Thursday 16 December 2010

Never Let Me Go

I think someone once mentioned this in connection to Joss Whedon’s Dollhouse and I realized that of course, the similarities are obvious, but for some reason, it never even occurred to me to compare those two, or to see them as working with the same basic idea. In both Dollhouse and Never Let Me Go, people are robbed of their individuality and kept in a state that limits their ability to question their position. In Dollhouse, this happens with technology, in Never Let Me Go, it’s a more subtle process: the clones are born and then follow a predestined path, and what keeps them from deviating is the apparent lack of options and the stories that are deeply ingrained in them during their upbringing. It’s a different kind of programming, but it’s programming nonetheless. Early into the story, when the three main protagonists are still children and are students in Hailsham, one teacher questions their belief that they will die if they ever choose to leave school grounds: she asks them how they know that these stories are true, and they reply, “of course they are true. Who would make up stories as horrible as that?” This kind of conditioning determines their futures – even when they find out why they are being told, again and again, that their health is the most important feature of their existence, they never question their destiny.
“None of you will go to America, none of you will work in supermarkets, none of you will anything except live the life that has already been set out for you. You will become adults, but only briefly. Before you are old, before you are even middle-aged, you will start to donate your vital organs. That's what you're created to do. And sometime around your third or fourth donation, your short life will be complete. You have to know who you are, and what you are. It's the only way you'll lead decent lives.”
Never Let Me Go does not use the revelation of its subject matter as the first big surprise of the story; it is the inescapable condition. Kathy, Tommy and Ruth were cloned to serve as organ donors for an outside society we barely ever see, to enable others to live forever, and when this is revealed to them, they have limited resources to question either their own position in this society or the society itself which considers them as nothing more but a resource to be harvested.
Never Let Me Go is only marginally interested in the society which led to this condition. The more important question is: what kind of life can these people live under these circumstances? What kind of life do people lead who know when they are going to die? They are being taught how life on the outside works in theory, in strange rituals that teach them how to purchase food, but once on the outside, they have to resort to copying whatever they see around them – Ruth (Keira Knightley) and Tommy (Andrew Garfield) become a couple and once they leave the confirmed space of Hailsham, Ruth starts to use rituals of tenderness seen on television in her own life. Kathy (Carey Mulligan), the narrator, is more conscious of her own existence than the others, but she does not develop any ideas about how to resist, or articulate her anger at those who have made her what she is. She is merely a keen observer.

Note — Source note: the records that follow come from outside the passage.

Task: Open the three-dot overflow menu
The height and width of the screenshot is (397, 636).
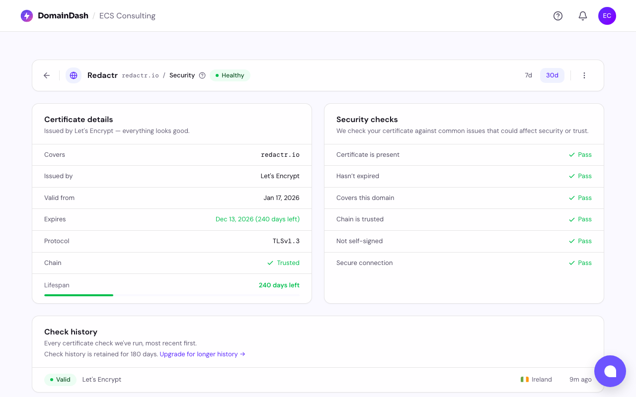Action: click(x=584, y=75)
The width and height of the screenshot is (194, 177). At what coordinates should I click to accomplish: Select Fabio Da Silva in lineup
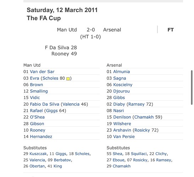pyautogui.click(x=44, y=104)
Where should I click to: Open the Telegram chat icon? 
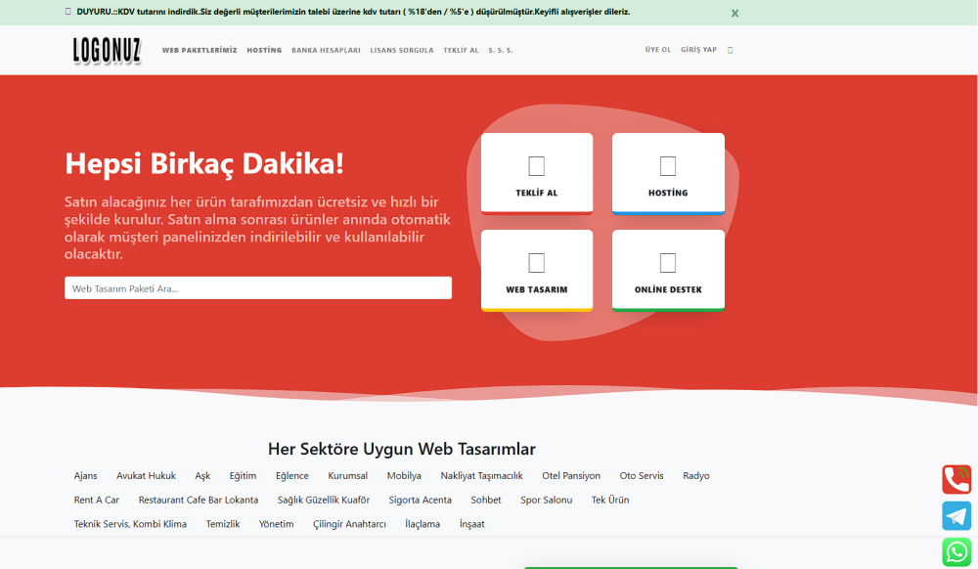(x=956, y=516)
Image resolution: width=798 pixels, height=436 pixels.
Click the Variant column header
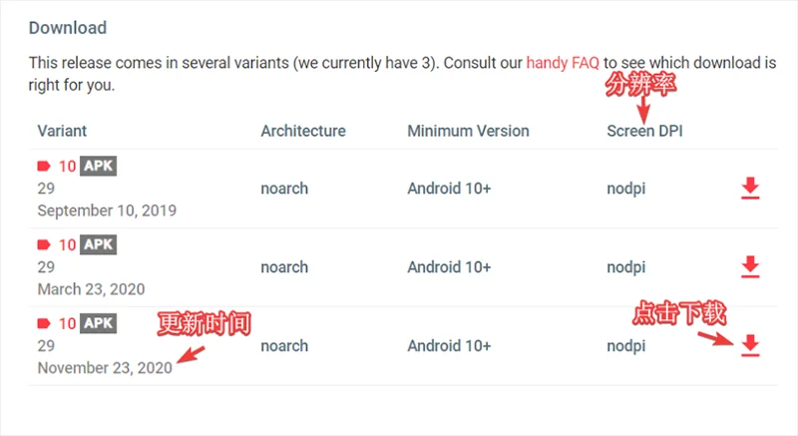62,131
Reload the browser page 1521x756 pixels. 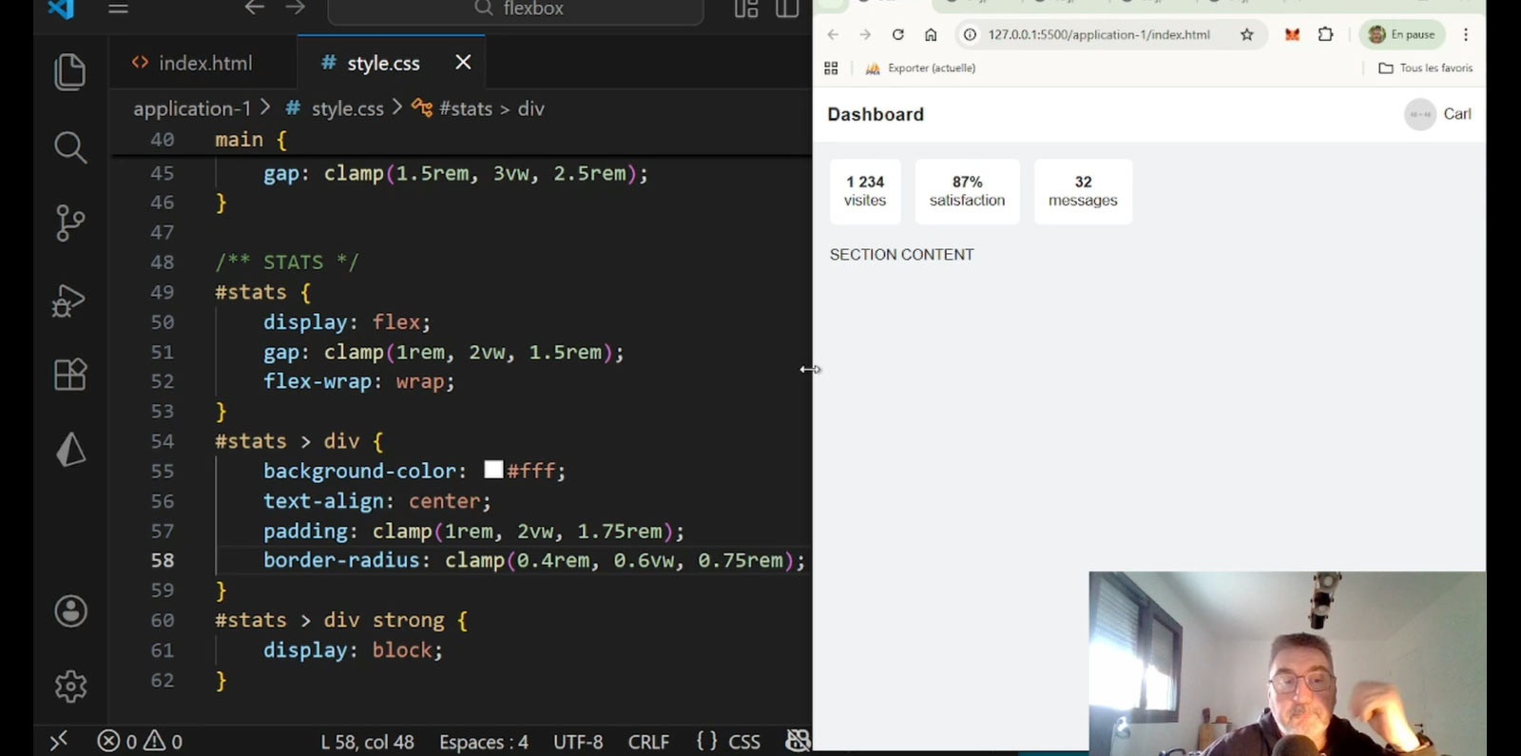coord(897,35)
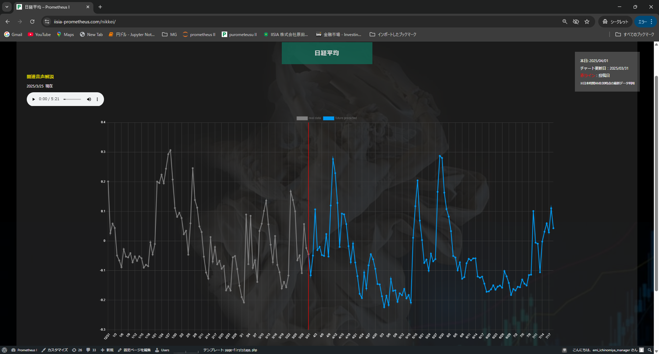The width and height of the screenshot is (659, 354).
Task: Open the MG bookmarks folder
Action: click(x=170, y=34)
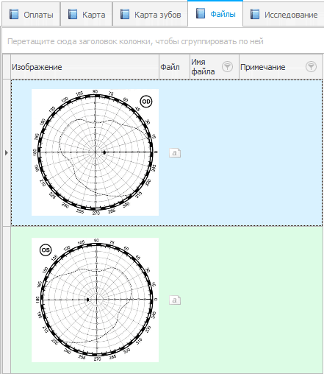Select the OD visual field chart thumbnail
324x374 pixels.
95,152
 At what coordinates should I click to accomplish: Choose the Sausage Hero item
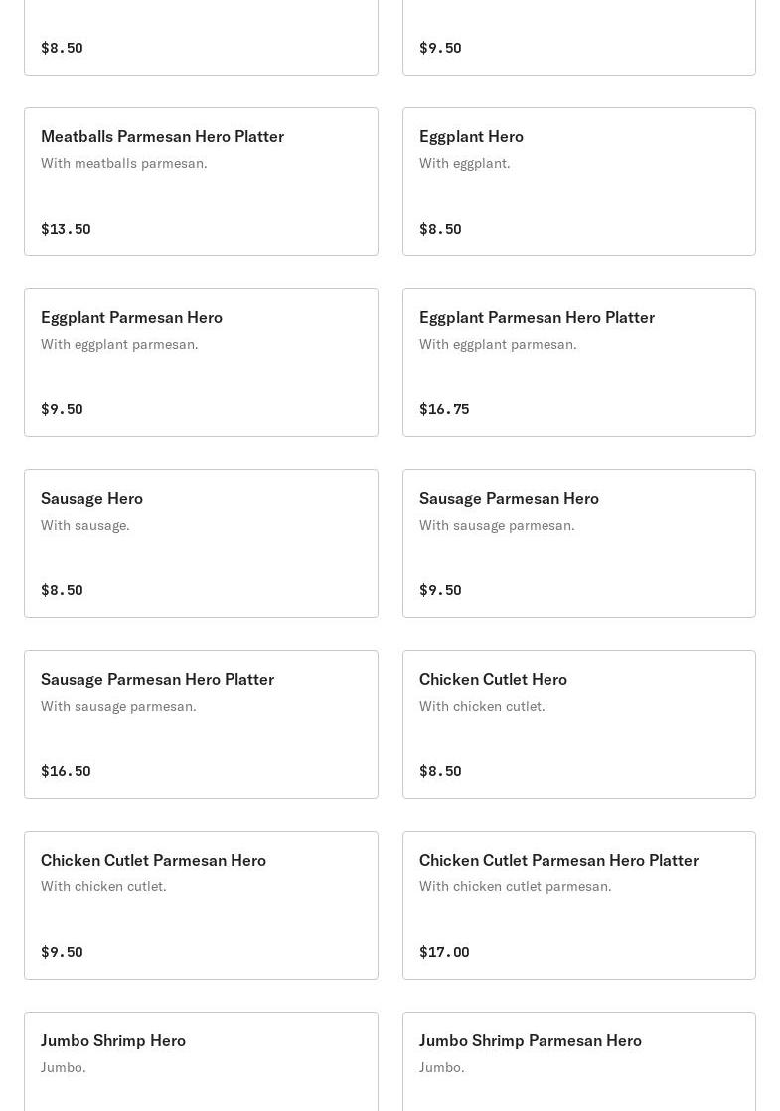point(201,544)
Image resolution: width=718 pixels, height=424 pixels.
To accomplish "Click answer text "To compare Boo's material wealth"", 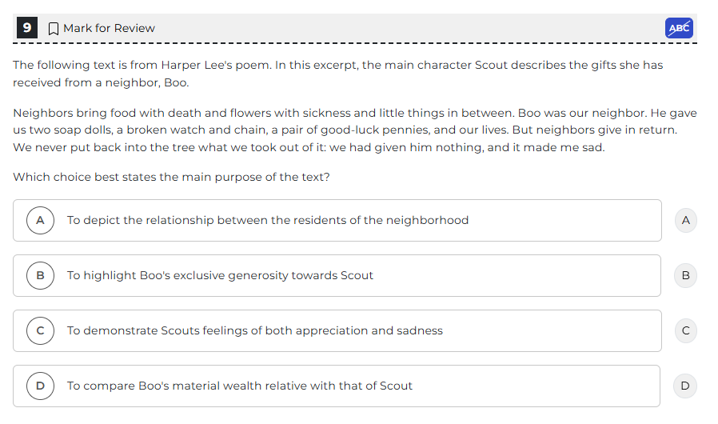I will click(239, 386).
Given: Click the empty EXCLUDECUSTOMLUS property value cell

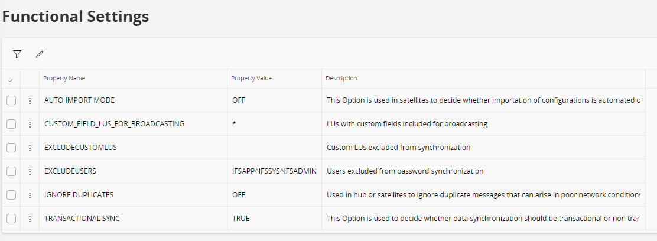Looking at the screenshot, I should [275, 148].
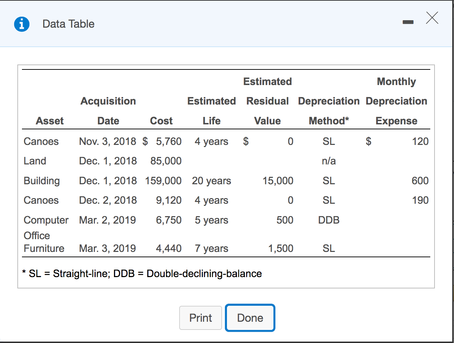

The good life Kathy leads is to become the person who takes care of other donors. The same kindness that originally lead her to befriend Tommy, a strange and angry child at Hailsham, now lets her carry the burden of seeing others through the process that always ends in death. The friends fall apart as their lives take different directions, but then they are united by an idea – Ruth, feeling that she will die soon, wants to make up for taking Tommy away from Kathy and tells them to find out whether a legend that has been told to them is true, that those who can prove that they are truly in love are given some years together, that the officials can look into their souls through the art they created in the course of their lives and determine whether their feelings are authentic or not, and reward those who are in true, verifiable love.
Emily: You have to understand, Hailsham was the last place to consider the ethics of donation. We used your art to show what you are capable of, to show that donor children are all but human; we were providing an answer to a question no one was asking. If you ask people to return to darkness, the days of lung cancer, breast cancer, motor-neuron disease, they'll simply say no. We used to get two or three couples like you a day, not so much these days. You're the first for quite a while.
Tommy: To apply for a deferral?
Kathy: There are no deferrals, Tommy.
Madame: There are no deferrals, and there never have been.
Emily: We didn't have the gallery in order to look into your souls, we had the gallery to see if you had souls at all. You understand?
Kathy: Yes.
This society does not dare to ask whether those who provide it with this luxury of extended life are human at all; it would be a burden to question the morality of growing humans just for the sake of keeping others alive longer.
Most stories that are being told are about heroes, people realizing that a certain situation is unbearable or unconscionable, who decide to do something, to break out, to rebel. Echo, in Dollhouse, inevitably must turn into a rebel once she has realized who she is, and what the Dollhouse is. On the other hand, the fact that she succeeds in the face of all the adversaries is so unlikely that it almost taints the consistency of the story itself. Success, in Echo’s case, wasn’t just unlikely, it was impossible, and eventually, the story had to rely on a deus ex machina (Topher’s brain) to find its happy end.
Even when Kathy and Tommy find out that there is no way out of the system, they accept their destinies. Kathy loses Tommy on the operating table, and will soon start her own donations. This point of view is frustrating and sad, but it is probably a more honest story than one that would have had them fight a war that they could never win.

2010, directed by Mark Romanek, featuring Carey Mulligan, Andrew Garfield, Keira Knightley, Charlotte Rampling, Sally Hawkins, Kate Bowes Renna.